Physicists tend to use the term ``classical mechanics'' rather loosely.
Many use it for the mechanics of Newton, Lagrange, and Hamilton, and for these people, ``classical mechanics'' excludes relativity and quantum
mechanics. On the other hand, in some areas of physics, there is a
tendency to include relativity as a part of ``classical mechanics''; for
people of this persuasion, ``classical mechanics'' means ``non-quantum
mechanics.'' Perhaps as a reflection of this second usage, some courses
called ``classical mechanics'' include an introduction to relativity,
and for the same reason, I have included one chapter on relativistic
mechanics, which you can use or not, as you please.
An attractive feature of a course in classical mechanics is that it is a
wonderful opportunity to learn to use many of the mathematical
techniques needed in so many other branches of physics --- vectors,
vector calculus, differential equations, complex numbers, Taylor series,
Fourier series, calculus of variations, and matrices. I have tried to
give at least a minimal review or introduction for each of these topics
(with references to further reading) and to teach their use in the
usually quite simple context of classical mechanics. I hope you will
come away from this book with an increased confidence that you can really use these important tools.
Inevitably, there is more material in the book than could possibly be
covered in a one-semester course. I have tried to ease the pain of
choosing what to omit. A number of sections are marked with an asterisk
to indicate that they can be omitted without loss of continuity. (This
is not to say that this material is unimportant. I certainly hope
you'll come back and read it later!) And the last seven chapters are
designed to be mutually independent, so that you can choose to read any
one of them without reference to any of the others.

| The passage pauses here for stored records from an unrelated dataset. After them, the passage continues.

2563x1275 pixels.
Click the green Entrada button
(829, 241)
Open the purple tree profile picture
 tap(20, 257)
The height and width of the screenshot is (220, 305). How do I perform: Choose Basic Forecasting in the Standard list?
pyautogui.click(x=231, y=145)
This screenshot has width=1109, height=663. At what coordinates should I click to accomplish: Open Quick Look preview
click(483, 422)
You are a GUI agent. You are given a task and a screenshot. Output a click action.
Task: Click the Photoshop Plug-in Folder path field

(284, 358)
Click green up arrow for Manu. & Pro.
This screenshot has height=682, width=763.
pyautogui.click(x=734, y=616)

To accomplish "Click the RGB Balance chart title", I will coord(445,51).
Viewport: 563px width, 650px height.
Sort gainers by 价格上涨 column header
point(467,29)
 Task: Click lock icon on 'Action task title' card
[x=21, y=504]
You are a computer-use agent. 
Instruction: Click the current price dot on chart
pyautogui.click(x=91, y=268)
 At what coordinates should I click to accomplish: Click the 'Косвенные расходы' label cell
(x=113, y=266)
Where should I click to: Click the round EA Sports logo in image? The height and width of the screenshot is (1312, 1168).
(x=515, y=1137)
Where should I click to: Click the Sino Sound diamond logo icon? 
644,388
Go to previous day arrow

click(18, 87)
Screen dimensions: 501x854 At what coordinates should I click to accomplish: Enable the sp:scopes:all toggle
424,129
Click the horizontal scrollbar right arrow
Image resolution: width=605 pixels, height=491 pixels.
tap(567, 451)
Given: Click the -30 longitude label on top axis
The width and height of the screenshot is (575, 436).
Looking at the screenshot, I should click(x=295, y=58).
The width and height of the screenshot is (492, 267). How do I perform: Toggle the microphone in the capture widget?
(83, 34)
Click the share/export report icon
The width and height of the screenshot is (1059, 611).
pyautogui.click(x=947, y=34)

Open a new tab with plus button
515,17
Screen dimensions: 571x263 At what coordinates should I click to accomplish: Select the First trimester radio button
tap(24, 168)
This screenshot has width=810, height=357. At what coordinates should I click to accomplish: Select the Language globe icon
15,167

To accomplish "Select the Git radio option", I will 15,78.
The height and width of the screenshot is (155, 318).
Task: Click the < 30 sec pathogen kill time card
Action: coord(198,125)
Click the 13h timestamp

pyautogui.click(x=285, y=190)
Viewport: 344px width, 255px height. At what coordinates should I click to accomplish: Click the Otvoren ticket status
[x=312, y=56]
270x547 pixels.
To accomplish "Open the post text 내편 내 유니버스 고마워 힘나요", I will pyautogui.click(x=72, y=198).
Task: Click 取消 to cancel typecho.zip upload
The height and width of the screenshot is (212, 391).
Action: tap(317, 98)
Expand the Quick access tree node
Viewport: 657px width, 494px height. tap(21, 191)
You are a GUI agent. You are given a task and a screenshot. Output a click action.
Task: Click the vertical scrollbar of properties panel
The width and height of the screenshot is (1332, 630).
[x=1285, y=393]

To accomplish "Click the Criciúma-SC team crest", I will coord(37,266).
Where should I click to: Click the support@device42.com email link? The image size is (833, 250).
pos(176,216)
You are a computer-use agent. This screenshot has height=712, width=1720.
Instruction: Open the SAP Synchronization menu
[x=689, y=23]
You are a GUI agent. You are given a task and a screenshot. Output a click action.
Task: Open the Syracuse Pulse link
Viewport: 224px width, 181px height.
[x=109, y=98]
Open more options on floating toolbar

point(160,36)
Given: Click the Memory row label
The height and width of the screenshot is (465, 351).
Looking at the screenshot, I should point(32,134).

As always in a physics text, it is crucial that you do lots of the
exercises at the end of each chapter. I have included a large number of
these to give both teacher and student plenty of choice. Some of them
are simple applications of the ideas of the chapter and some are
extensions of those ideas. I have listed the problems by section, so
that as soon as you have read any given section you could (and probably
should) try a few problems listed for that section. (Naturally,
problems listed for a given section may require knowledge of earlier
sections. I promise only that you shouldn't need material from later
sections.) I have tried to grade the problems to indicate their level
of difficulty, ranging from one star,\st, (meaning a straightforward
exercise usually involving just one main concept) to three stars,\ssst,
(meaning a challenging problem that involves several concepts and will
probably take considerable time and effort). This kind of
classification is quite subjective and is necessarily only very
approximate. Several of the problems require the use of computers to
plot graphs, solve differential equations, and so on. None of these
requires any specific software; some can be done with a relatively
simple system such as MathCad; some require more sophisticated systems,
such as Mathematica, Maple, or Matlab. (Incidentally it is my experience
that the course for which this book was written is a wonderful
opportunity for the students to learn to use one of these fabulously
useful systems.) Problems requiring the use of a computer are indicated
thus: [Computer]. I have tended to grade them as \ssst, or at least
\sst, on the grounds that it takes time to set up the necessary code.
Naturally, these problems will be easier for students who are
experienced with the necessary software.
There are many people I wish to thank for their help and suggestions.
At the University of Colorado, these include Professors John Cox, Scott
Parker, Steve Pollock, Mike Dubson, Mike Ritzwoller, and Larry Baggett.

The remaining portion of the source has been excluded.